Self-help services are high among the kinds of services preferred by clients. This is a genre that emerged from the activism of clients over the past thirty years. From a seedling idea in the minds of clients, client-run programs, in the form of drop-in centers, housing services, crisis teams, advocacy projects to simple support groups have mushroomed around the country and are considered a necessary part of any community mental health continuum of care. The underlying philosophy of peer support is that the best helpers are those who have experienced similar problems. In client-run programs, people with psychiatric disabilities see others like themselves in positions of responsibility, as role modes, and thus have more confidence in themselves. They are places to which people who will not use any other mental health services will come, because they are safe among their peers. Client-run programs certainly represent best practices of today. However, although proven highly effective, these programs are very under funded in proportion to the funding of other programs and under researched.
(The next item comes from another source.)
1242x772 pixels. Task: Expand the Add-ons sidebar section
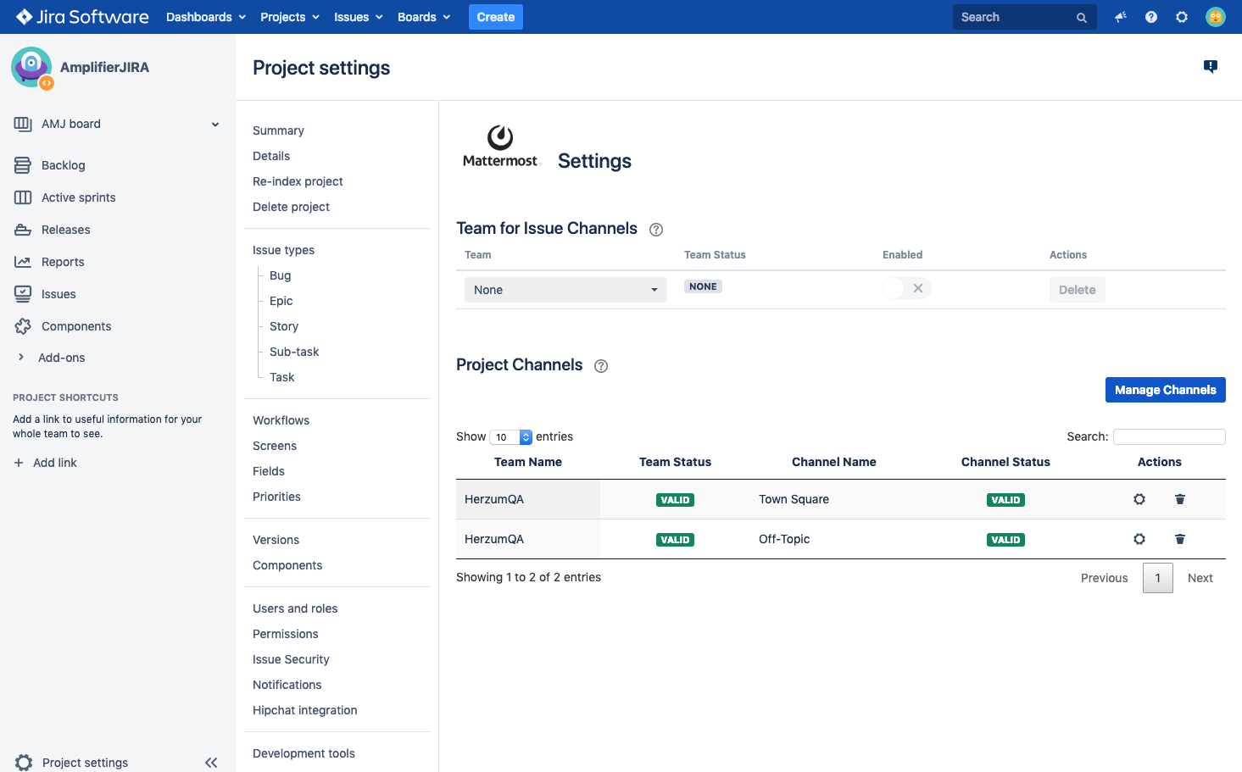point(21,358)
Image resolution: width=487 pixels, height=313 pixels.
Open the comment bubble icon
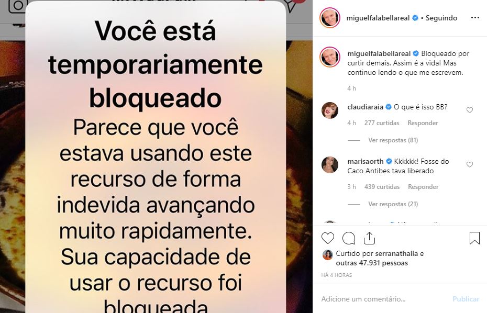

Thus the CNMHC has set as public policy priorities:
- The promotion of peer support and self-advocacy programs.
- Client-run crisis and outreach teams as alternatives to traditional treatment.
- The need to end stereotyping and discrimination of people with psychiatric disabilities.
- The myth of the violent mental patient and the myth of lack of insight/competency, although not supported by research, are part and parcel of the public's perception of us. These stereotypes interfere with our day to day ability to integrate into the mainstream society and deprive us of our dignity. Exploitation of these stereotypes, for any reason, is condemnable.
Thus the CNMHC has set as a public policy priority:
- The restoration of "mental patient" cemeteries and the telling of our stories. Through this work, we are valuing all people with mental disabilities, and challenging a system of discrimination that we faced and still face.
Overarching all of these principles is the need for our involvement in all decision-making of the mental health system as it directly affects our lives, on every level of policy making and program monitoring. Nothing About Us, Without Us.
The client movement has come far from the days that it stood outside the rooms where decision-making was occurring with pickets demanding a seat at the table. Clients in most states are sitting at the table now. In fact, more and more clients are reentering the mental health system as providers. By working within the mental health system, clients are finding another way of being change agents. Bringing the peer expertise to the mental health system can only make the system more responsive to client wishes.
It is within the context of these values that the CNMHC emerged 20 years ago. Today there are thousands of self help and other initiatives throughout the nation, all of which have sprung from and are part of this movement to protect human rights in the mental health system.